PROBLEMS:
(A) According to the case header, on what date was Yablonski v. United Mine Workers of America decided?
(B) Reproduce a passage of the case header verbatim, starting with "Mr. John W." and going on through "appearance for appellees.".

[START SOURCE EXCERPT]

Yablonski v. United Mine Workers of America

Decision Date03 August 1972
Docket NumberNo. 24560-24563.,24560-24563.
Citation466 F.2d 424,151 US App. DC 253
PartiesKenneth J. YABLONSKI and Joseph A. Yablonski, Appellants, v. UNITED MINE WORKERS OF AMERICA et al.
CourtU.S. Court of Appeals — District of Columbia Circuit

Mr. John W. Douglas, Washington, D. C., with whom Mr. Quin Denvir, El Centro, Cal., was on the brief, for appellants.

Mr. Paul R. Connolly, Washington, D. C., with whom Mr. Edward L. Carey, Washington, D. C., was on the brief, for appellees. Mr. Earl C. Dudley, Jr., Washington, D. C., also entered an appearance for appellees.

Before McGOWAN and WILKEY, Circuit Judges, and GOURLEY,* Senior District Judge for the Western District of Pennsylvania.

[END SOURCE EXCERPT]
[START MATERIAL]

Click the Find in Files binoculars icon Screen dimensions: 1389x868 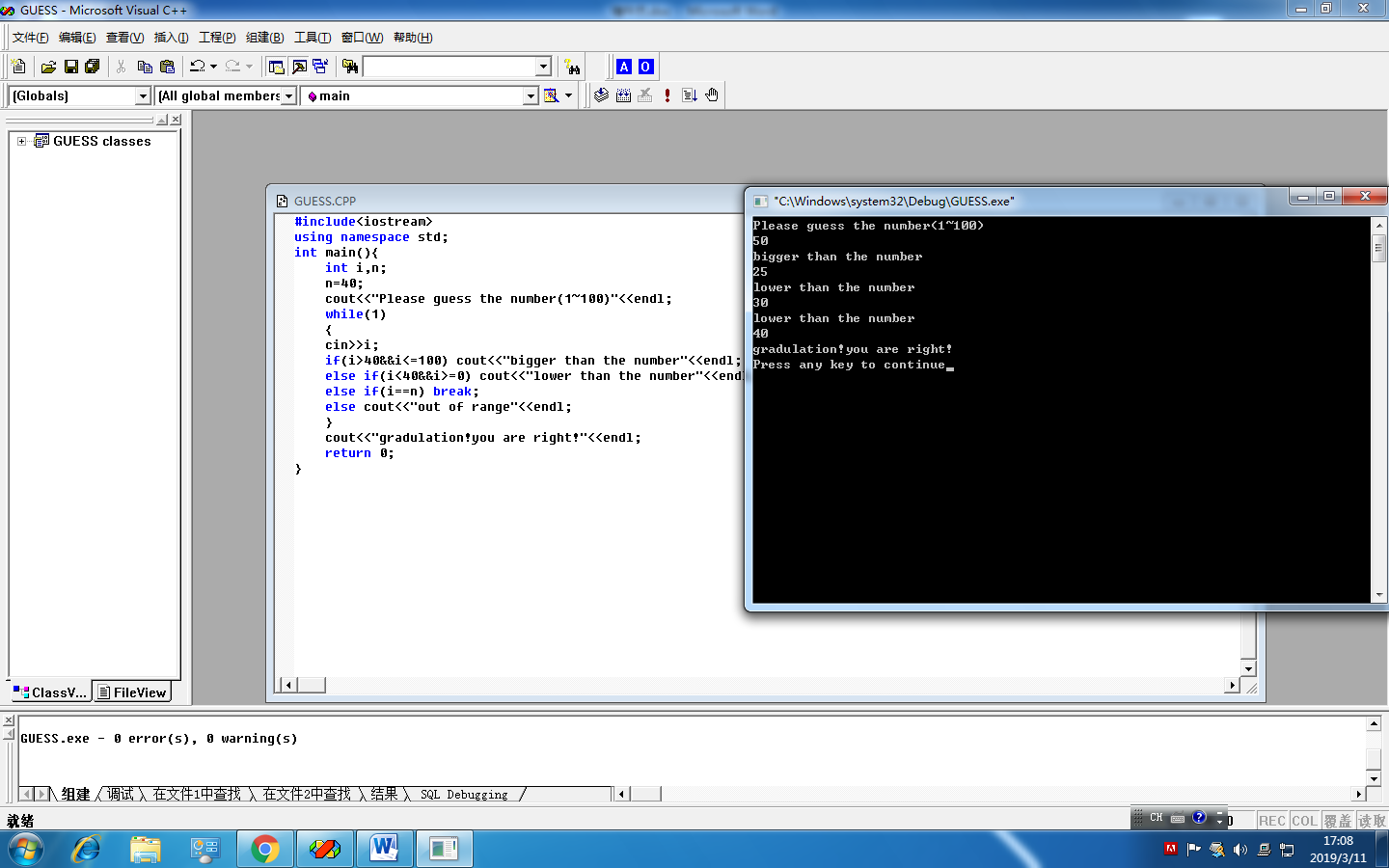tap(350, 67)
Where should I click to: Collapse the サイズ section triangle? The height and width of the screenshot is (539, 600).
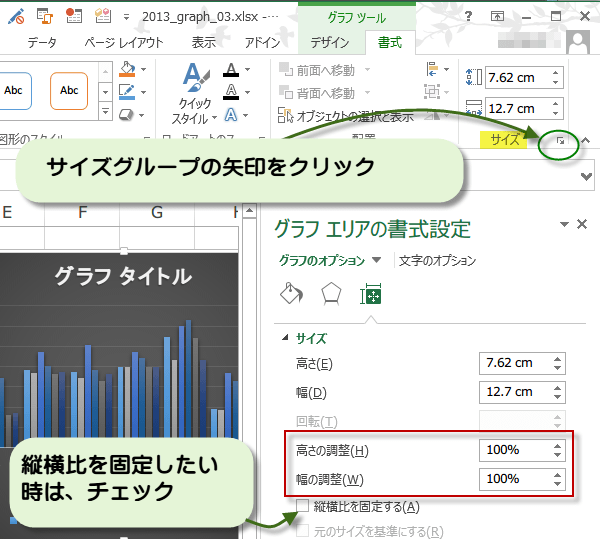(286, 338)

[END MATERIAL]

PROBLEM SOLUTIONS:
(A) 03 August 1972

(B)
Mr. John W. Douglas, Washington, D. C., with whom Mr. Quin Denvir, El Centro, Cal., was on the brief, for appellants.

Mr. Paul R. Connolly, Washington, D. C., with whom Mr. Edward L. Carey, Washington, D. C., was on the brief, for appellees. Mr. Earl C. Dudley, Jr., Washington, D. C., also entered an appearance for appellees.